In the cold darkness beyond that pitiful scene flickered the hundreds of tiny watch fires where huddled the weary soldiers who had eaten in one evening enough rations to feed them for three days. They curled up on the muddy ground beneath their sole blanket and gum poncho to reap the slumber of the victorious, their bellies stuffed with buffalo tongue and dried pony meat, along with the fruit of buffalo berries, wild plum, and chokecherry. Above them on the hilltops and chalky buttes the pines soughed a mournful song beneath the rush of a plaintive wind that from time to time drove the rain before it in sheets.
To the north along the army's backtrail Seamus heard the call of the song-dogs as coyotes discovered another of the bony horse carcasses and called in the prairie wolves. There is no other sound on earth quite like that, Donegan decided as he tossed another limb on that fire long after
midnight, unable to sleep, and thinking on loved ones far away.
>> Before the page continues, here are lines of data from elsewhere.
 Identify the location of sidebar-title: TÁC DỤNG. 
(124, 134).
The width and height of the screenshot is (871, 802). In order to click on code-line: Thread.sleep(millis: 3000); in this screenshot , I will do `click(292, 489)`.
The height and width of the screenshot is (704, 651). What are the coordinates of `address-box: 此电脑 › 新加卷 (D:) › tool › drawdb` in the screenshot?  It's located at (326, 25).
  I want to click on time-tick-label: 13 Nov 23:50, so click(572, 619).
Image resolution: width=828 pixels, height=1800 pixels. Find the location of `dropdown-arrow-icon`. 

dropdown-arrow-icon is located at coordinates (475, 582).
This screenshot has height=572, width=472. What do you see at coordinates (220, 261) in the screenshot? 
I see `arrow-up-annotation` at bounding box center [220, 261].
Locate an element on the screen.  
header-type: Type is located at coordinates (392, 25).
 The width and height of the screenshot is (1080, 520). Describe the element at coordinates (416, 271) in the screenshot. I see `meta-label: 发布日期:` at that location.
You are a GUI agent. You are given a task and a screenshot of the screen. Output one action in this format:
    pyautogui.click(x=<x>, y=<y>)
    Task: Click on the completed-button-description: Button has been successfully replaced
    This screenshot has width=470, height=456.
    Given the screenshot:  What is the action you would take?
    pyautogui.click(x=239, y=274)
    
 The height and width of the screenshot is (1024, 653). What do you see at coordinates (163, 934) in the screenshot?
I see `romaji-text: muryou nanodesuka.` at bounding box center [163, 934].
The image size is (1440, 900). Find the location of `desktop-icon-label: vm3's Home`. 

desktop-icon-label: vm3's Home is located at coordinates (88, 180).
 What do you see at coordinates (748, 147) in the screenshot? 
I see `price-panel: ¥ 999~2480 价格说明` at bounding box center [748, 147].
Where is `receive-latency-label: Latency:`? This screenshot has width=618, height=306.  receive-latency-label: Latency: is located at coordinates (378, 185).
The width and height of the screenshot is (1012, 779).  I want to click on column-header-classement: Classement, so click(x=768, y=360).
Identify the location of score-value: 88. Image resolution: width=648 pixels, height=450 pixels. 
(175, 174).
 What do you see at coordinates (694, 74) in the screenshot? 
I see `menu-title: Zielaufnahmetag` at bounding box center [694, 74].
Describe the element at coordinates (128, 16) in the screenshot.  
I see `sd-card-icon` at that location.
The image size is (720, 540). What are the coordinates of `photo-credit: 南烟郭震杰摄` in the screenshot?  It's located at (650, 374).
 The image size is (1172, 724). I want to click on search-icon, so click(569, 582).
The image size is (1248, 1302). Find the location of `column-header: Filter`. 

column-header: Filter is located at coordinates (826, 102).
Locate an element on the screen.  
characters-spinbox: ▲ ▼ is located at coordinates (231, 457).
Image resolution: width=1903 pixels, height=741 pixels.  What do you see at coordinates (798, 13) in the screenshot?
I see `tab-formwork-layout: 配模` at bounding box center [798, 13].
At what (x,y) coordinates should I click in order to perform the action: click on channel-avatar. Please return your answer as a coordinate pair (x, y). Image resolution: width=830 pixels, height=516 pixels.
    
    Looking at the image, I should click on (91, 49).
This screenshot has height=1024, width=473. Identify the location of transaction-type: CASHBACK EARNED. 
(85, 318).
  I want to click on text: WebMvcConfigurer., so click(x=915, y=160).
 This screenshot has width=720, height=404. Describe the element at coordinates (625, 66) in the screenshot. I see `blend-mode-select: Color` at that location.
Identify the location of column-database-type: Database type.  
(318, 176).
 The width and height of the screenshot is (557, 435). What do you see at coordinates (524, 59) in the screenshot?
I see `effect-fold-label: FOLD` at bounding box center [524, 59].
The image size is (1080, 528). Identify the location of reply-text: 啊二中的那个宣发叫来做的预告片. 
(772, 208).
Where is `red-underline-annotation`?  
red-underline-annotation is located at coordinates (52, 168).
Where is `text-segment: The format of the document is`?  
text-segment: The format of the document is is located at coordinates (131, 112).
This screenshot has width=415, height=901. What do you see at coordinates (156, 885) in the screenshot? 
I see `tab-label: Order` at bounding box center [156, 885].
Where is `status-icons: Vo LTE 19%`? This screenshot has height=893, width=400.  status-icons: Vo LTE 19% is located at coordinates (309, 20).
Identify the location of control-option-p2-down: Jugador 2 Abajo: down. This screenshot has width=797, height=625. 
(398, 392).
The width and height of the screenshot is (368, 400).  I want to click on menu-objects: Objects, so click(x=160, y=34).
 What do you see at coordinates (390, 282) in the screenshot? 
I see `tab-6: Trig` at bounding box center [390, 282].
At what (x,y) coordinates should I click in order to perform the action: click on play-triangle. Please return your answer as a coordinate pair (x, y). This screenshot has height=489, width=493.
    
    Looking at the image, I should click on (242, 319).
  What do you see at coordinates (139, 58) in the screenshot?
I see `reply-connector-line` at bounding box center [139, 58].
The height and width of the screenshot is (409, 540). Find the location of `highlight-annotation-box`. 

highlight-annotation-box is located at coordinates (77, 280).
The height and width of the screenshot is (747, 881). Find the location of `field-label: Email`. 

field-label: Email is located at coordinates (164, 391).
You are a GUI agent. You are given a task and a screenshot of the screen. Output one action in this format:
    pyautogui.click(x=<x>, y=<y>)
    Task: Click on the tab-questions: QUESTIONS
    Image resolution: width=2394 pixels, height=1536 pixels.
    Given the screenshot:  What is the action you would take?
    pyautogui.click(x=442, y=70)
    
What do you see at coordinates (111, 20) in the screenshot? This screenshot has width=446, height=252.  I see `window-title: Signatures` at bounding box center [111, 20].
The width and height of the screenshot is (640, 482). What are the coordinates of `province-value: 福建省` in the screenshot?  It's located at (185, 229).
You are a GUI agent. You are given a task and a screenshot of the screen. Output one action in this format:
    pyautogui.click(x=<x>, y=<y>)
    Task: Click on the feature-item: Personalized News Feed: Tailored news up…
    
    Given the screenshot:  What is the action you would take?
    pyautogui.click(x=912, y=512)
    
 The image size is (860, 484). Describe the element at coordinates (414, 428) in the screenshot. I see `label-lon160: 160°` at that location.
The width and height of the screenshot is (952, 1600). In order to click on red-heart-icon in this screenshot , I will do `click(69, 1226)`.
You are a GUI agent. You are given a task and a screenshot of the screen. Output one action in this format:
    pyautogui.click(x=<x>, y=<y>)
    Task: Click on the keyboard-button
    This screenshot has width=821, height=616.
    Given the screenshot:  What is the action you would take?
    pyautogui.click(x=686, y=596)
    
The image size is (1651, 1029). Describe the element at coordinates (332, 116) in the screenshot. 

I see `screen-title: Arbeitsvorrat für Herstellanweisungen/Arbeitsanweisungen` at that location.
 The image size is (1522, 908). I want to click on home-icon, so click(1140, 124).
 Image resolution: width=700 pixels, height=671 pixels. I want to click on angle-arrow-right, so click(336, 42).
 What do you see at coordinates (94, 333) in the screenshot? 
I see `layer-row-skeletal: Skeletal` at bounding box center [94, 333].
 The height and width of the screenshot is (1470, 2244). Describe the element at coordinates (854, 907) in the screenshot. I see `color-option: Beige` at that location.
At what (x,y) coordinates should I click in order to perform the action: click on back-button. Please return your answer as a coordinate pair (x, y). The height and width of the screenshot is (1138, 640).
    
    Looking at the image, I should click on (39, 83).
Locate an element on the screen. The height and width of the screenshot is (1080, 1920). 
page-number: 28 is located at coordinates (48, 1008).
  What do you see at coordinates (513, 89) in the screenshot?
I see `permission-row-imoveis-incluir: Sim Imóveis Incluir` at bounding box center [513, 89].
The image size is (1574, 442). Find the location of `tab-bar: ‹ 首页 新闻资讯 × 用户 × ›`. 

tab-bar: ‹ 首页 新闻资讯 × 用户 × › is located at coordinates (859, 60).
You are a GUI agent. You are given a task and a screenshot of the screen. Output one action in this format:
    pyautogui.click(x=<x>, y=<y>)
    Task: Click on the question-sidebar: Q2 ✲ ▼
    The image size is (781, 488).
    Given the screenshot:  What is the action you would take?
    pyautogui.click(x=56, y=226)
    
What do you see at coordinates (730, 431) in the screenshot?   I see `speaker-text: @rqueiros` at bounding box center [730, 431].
It was long after the last shots had faded from the hills when Sergeant Von Moll's men from A Troop finished their graves. By that time Von Moll found Lieutenant Joseph Lawson fast asleep, unable to read from his Common Book of Prayer over the departed. In the light of burning brands taken from the nearby fires and held high overhead, the spades had scraped the last bit of earth from the graves. With Private Wenzel's body wrapped in his ragged blue overcoat, and Charlie White tied within a funeral shroud of thick gray army blanket, the soldiers slowly lowered each into their last resting places. In the absence of that devout lieutenant's Irish Presbyterian reading of the burial service, Von Moll improvised and repeated what verse he could remember from childhood over those dark holes.
Beside White's grave Seamus had crossed himself and murmured a prayer remembered from his early catechism, thinking of the young man's friend, Bill Cody. And of the last time the friends had been together.